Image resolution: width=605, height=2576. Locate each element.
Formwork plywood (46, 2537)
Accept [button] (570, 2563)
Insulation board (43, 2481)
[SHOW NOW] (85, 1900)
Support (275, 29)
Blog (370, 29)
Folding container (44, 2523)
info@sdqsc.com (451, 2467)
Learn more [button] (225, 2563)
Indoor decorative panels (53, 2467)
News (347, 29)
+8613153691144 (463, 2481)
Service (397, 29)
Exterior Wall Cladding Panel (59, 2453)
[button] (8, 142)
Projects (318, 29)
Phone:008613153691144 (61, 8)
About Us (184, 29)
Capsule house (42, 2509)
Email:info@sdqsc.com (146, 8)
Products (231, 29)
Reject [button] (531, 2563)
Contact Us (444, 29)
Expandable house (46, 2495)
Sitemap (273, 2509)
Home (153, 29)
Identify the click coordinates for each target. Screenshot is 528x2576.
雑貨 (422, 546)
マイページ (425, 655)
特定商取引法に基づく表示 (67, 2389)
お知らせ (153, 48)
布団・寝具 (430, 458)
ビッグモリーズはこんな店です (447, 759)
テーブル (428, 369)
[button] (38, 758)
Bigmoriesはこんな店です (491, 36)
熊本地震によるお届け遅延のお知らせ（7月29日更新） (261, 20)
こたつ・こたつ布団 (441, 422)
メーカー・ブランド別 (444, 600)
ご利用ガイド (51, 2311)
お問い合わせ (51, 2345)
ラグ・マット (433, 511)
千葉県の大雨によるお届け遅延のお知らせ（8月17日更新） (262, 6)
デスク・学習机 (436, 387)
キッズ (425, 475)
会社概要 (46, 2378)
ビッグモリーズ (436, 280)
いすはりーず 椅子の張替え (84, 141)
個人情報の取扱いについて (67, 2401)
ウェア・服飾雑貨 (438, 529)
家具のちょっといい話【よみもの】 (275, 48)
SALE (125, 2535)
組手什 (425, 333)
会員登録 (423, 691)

=======

Problem description >> Write out every entry above, word for word.

Answer section >>
Image resolution: width=605, height=2576. Locate each element.
Formwork plywood (46, 2537)
Accept [button] (570, 2563)
Insulation board (43, 2481)
[SHOW NOW] (85, 1900)
Support (275, 29)
Blog (370, 29)
Folding container (44, 2523)
info@sdqsc.com (451, 2467)
Learn more [button] (225, 2563)
Indoor decorative panels (53, 2467)
News (347, 29)
+8613153691144 (463, 2481)
Service (397, 29)
Exterior Wall Cladding Panel (59, 2453)
[button] (8, 142)
Projects (318, 29)
Phone:008613153691144 (61, 8)
About Us (184, 29)
Capsule house (42, 2509)
Email:info@sdqsc.com (146, 8)
Products (231, 29)
Reject [button] (531, 2563)
Contact Us (444, 29)
Expandable house (46, 2495)
Sitemap (273, 2509)
Home (153, 29)
Identify the click coordinates for each target. Screenshot is 528x2576.
雑貨 (422, 546)
マイページ (425, 655)
特定商取引法に基づく表示 (67, 2389)
お知らせ (153, 48)
布団・寝具 (430, 458)
ビッグモリーズはこんな店です (447, 759)
テーブル (428, 369)
[button] (38, 758)
Bigmoriesはこんな店です (491, 36)
熊本地震によるお届け遅延のお知らせ（7月29日更新） (261, 20)
こたつ・こたつ布団 (441, 422)
メーカー・ブランド別 (444, 600)
ご利用ガイド (51, 2311)
お問い合わせ (51, 2345)
ラグ・マット (433, 511)
千葉県の大雨によるお届け遅延のお知らせ（8月17日更新） (262, 6)
デスク・学習机 (436, 387)
キッズ (425, 475)
会社概要 (46, 2378)
ビッグモリーズ (436, 280)
いすはりーず 椅子の張替え (84, 141)
個人情報の取扱いについて (67, 2401)
ウェア・服飾雑貨 (438, 529)
家具のちょっといい話【よみもの】 (275, 48)
SALE (125, 2535)
組手什 (425, 333)
会員登録 (423, 691)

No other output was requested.